**Problem details:** The lines you need are those holding the word "Ιωάννινα"; pull them from the material.
══ Records shown ══
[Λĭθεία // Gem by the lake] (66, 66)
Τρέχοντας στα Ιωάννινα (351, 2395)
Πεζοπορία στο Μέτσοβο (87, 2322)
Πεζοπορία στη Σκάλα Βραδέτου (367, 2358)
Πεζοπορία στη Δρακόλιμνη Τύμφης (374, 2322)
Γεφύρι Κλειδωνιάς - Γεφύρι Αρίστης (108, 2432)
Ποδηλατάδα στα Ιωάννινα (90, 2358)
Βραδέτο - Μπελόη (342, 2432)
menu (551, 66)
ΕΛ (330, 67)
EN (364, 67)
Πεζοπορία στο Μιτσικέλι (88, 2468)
═══
**Response to this exercise:**
Τρέχοντας στα Ιωάννινα (351, 2395)
Ποδηλατάδα στα Ιωάννινα (90, 2358)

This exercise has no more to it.